Futurama is my all time favorite show. It’s left an indelible mark on myself and my marriage (Hi, John!) because I need white noise when I fall asleep so it makes sense to put on something I’ve seen a thousand times and won’t get distracted. Whenever I’m feeling glum, JB will just turn on an episode of Futurama for me and let me pout. I quote Futurama the way my peers quote The Simpsons. In rewatching the pilot for this article I realized (after god knows how many viewings) that I say “fired… out of a cannon into the sun” because of Leela (not our cat). Also our cat’s name is Leela because Futurama is my all time favorite show.

TV and movies tend to not make me cry. Yeah, Coco made me weep for 2 hours straight but I’m not a robot, jeez. Futurama, though, kicks me right in the heart sometimes. There’s “Jurassic Bark” which is widely considered one of the saddest half hours of television and I know it all gets retconned and Seymour actually gets to live a long and wonderful life with Lars but it is still SAD AS HELL.

Fry and Leela’s romance was a powerful throughline for the show and they received conclusions worthy of their story. When Fry plays the Holophoner on his own for Leela and their little cartoon selves walk hand in hand toward the horizon? Leela confessing her love for Fry as they fly Into The Wild Green Yonder?? Fry and Leela agreeing to erase their entire lives together so they can go back and do it all over again??? My cold black heart can’t take it.
But for my money, the most emotional sequence in the entire show is the closing scene of “Leela’s Homeworld”:
Leela spends the entire series searching for her place in the universe. She was left at the Orphanarium in a basket with a note in an indecipherable alien language. She was clearly not human, with only one eye, but she could not locate any others in the galaxy who looked like she did. Except for that one time but that turned out to be a space cricket. Turns out she needed to look in the ruins of Old New York. Leela is revealed to be a mutant with such a mild mutation her parents sent her to the surface to give her a chance at a good life, free from the stigma of being a Sewer Mutant. And, turns out, her parents didn’t abandon her in full. They were always there for her in their own ways.

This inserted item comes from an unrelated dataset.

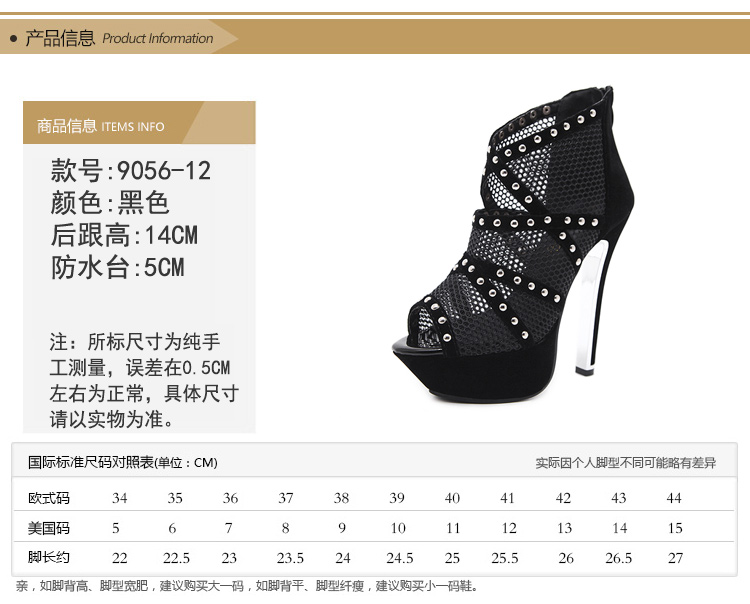Viewport: 750px width, 604px height.
Task: Pick foot length 24.5 in the table
Action: pos(398,558)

Futurama has an absurdly talented voice actor lineup and one of my dumb internet obsessions is looking up what other cartoons people have worked on. The cast has voiced other iconic characters such as Jake the Dog, The Brain, and Kevin’s mom, Linda Tran, on Supernatural. Billy West does more than two dozen voices on the show, including Fry, The Professor, and Zoidberg. I am fairly certain Katey Sagal is the only regular cast member on the show who doesn’t do more than one voice. I am also fully surprised Jess Harnell has never worked on this show. You’d think Wakko Warner would have been needed at some point.

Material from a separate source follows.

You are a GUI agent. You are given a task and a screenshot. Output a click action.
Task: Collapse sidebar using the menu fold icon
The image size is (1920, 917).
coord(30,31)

There hasn’t been a new episode of Futurama since 2012 and, honestly, it’s kind of nice. Shows tend to overstay their welcome now or really do not hold up against the test of time. I think the handful of new episodes worked to expand on the story and give a final resolution to Fry and Leela but didn’t undo the charm of the original seasons. And the show never really punched down so it’s jokes aren’t “a product of their time”. There are some dated references, for sure, but nothing that would necessitate a weirdly Tweeted apology from Matt Groening.
At the end of it all, Futurama is a show about belonging and found families. Fry wakes up to find his entire family, all of his friends (or lack thereof), are dead and he has to start over. Where he struggled to find his place in the world in 1999, the year 3000 is so much easier for him to navigate. And while the show is set among aliens and robots, it feels so human because of the struggles of its characters. To find love, to find family, to find acceptance for who they are. Now I’m just a simple country hyper-chicken but I think this is why the show resonates with its audience. Everyone spends at least part of their lives looking for where they belong. Sometimes it’s as a delivery boy for an intergalactic shipping company with a robot best friend and a crush on a cyclops.
Amy Bilancini lives in Brooklyn with a neurotic cat, a fat dummy cat, and a husband who wants to move to Chicago. Follow her and the cats on Twitter and Instagram.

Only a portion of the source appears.